Lubię, jak rok zaczyna się od mocnego uderzenia, a takim jest nowa część cyklu Resident Evil. Capcom wraz z premierą Biohazardu obiecywał powrót do korzeni i jeżeli traktować to jako zobowiązanie do niedostarczenia rozbuchanej historii pełnej akcji, pościgów i katastrof śmigłowców, to i owszem – słowa dotrzymał. Gra faktycznie wraca na stare śmieci – wydarzenia mają miejsce na dość ograniczonym terenie, fabuła jest raczej kameralna, a włos jeży się na głowie na każdy odgłos stuknięcia. Na dodatek omawiana produkcja robi to na tyle dobrze, że już dzisiaj jestem w stanie zaryzykować tezę, iż będzie to jeden z mocnych kandydatów do tytułu gry roku.
Capcom uczy się na błędach
Mia Winters, żona Ethana, zaginęła trzy lata wcześniej. Nie wiadomo, czy kobieta jeszcze w ogóle żyje – do czasu, aż Ethan otrzymuje telefon, w którym Mia prosi go, by o niej zapomniał. By nie przyjeżdżał po nią do Dulvey, usytuowanego gdzieś na bagnach Luizjany. Jak się okazuje na miejscu, żona bohatera jest tylko jedną z wielu zaginionych na okolicznych moczarach osób, a naszym zadaniem jest odkrycie tajemnicy farmy rodziny Bakerów i odnalezienie pewnej małej dziewczynki...

# DOSTARCZONE DANE:
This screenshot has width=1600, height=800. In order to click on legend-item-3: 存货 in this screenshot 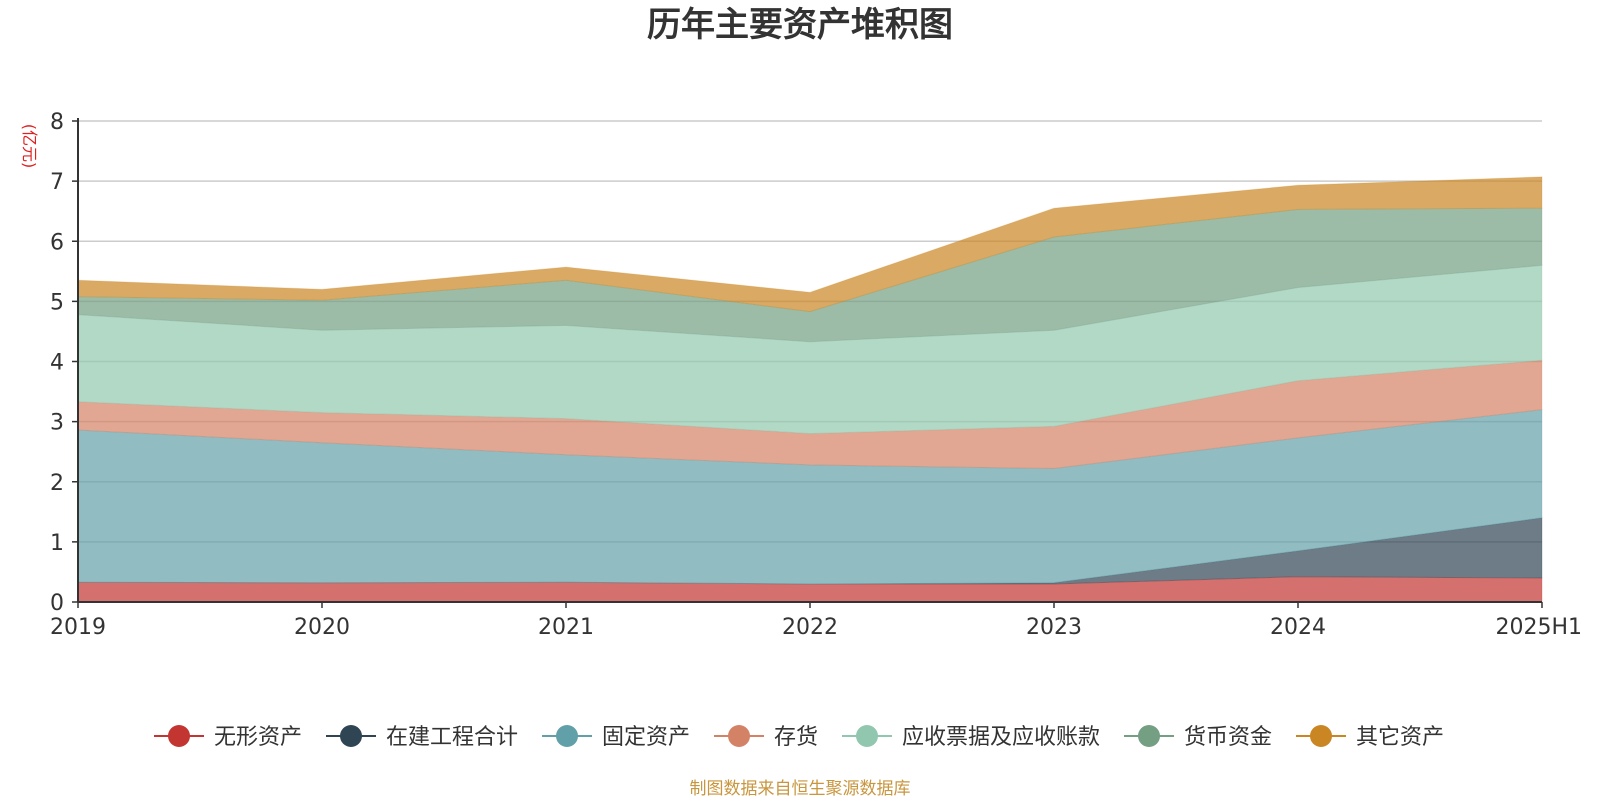, I will do `click(766, 738)`.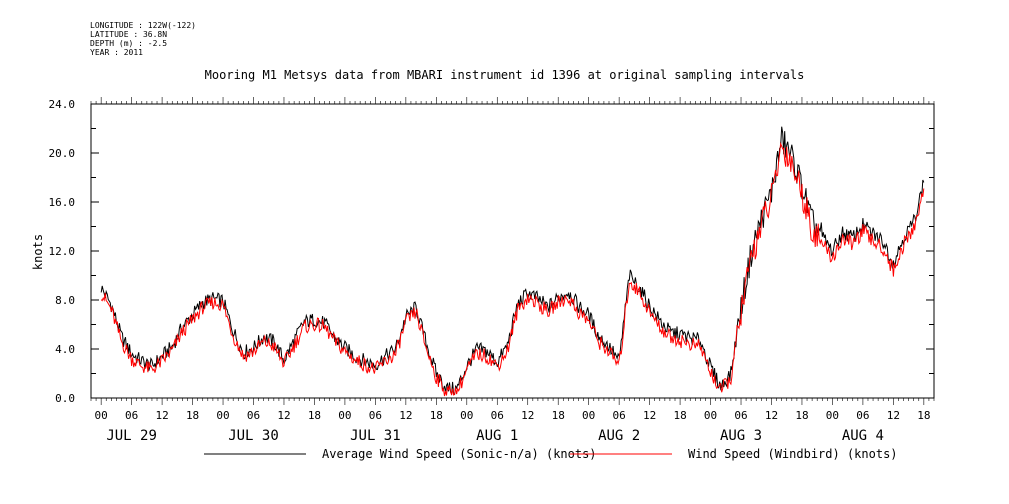 The width and height of the screenshot is (1009, 504). I want to click on y-axis-label: knots, so click(38, 252).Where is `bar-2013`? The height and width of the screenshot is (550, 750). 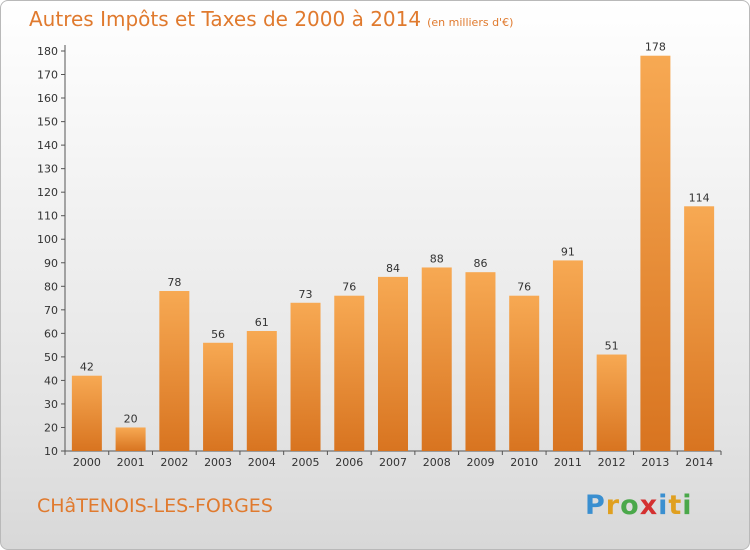 bar-2013 is located at coordinates (656, 254).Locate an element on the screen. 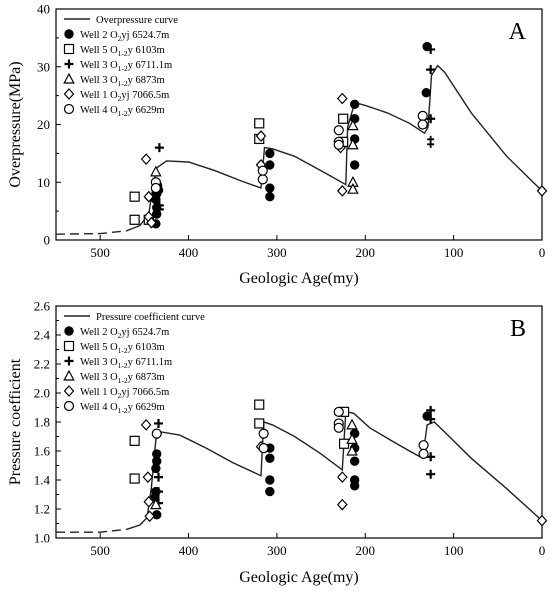 Image resolution: width=550 pixels, height=591 pixels. y-tick-label: 1.4 is located at coordinates (42, 480).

# SPRAWDŹ ZROZUMIENIE:
1/ Gdzie według tekstu o nowej części Resident Evil leży Dulvey?
2/ Streść tekst o nowej części Resident Evil w dwóch zdaniach.
3/ Napisz dalszy ciąg tekstu o nowej części Resident Evil, zaczynając od miejsca po jego ostatnim zdaniu.

# LISTA ODPOWIEDZI:
1/ Gdzieś na bagnach Luizjany.

2/ Zgodnie z obietnicą Capcomu nowa część Resident Evil wraca do korzeni: rozgrywa się na dość ograniczonym terenie, ma kameralną fabułę i budzi grozę, dlatego autor tekstu uważa ją za mocnego kandydata do tytułu gry roku. Ethan dostaje telefon od żony, Mii Winters, zaginionej trzy lata wcześniej, i trafia na bagna Luizjany, gdzie ma odkryć tajemnicę farmy rodziny Bakerów i odnaleźć pewną małą dziewczynkę.

3/
W ten sposób pokrótce prezentuje się fabuła gry, której widowiskowe zapowiedzi w postaci dem Kitchen i Beginning Hour elektryzowały fanów marki już od dłuższego czasu. Już w nich twórcy wyraźnie zaznaczyli zmianę klimatu i sposobu prezentacji rozgrywki, choć wszystko nadal okrywała mgiełka tajemnicy. Największą nowością w stosunku do poprzednich części był jednak nastrój. Ciężki. Duszny. Jak z horroru! Czego jak czego, ale tego – po tym, co Capcom nawywijał w szóstej odsłonie cyklu – chyba mało kto się spodziewał.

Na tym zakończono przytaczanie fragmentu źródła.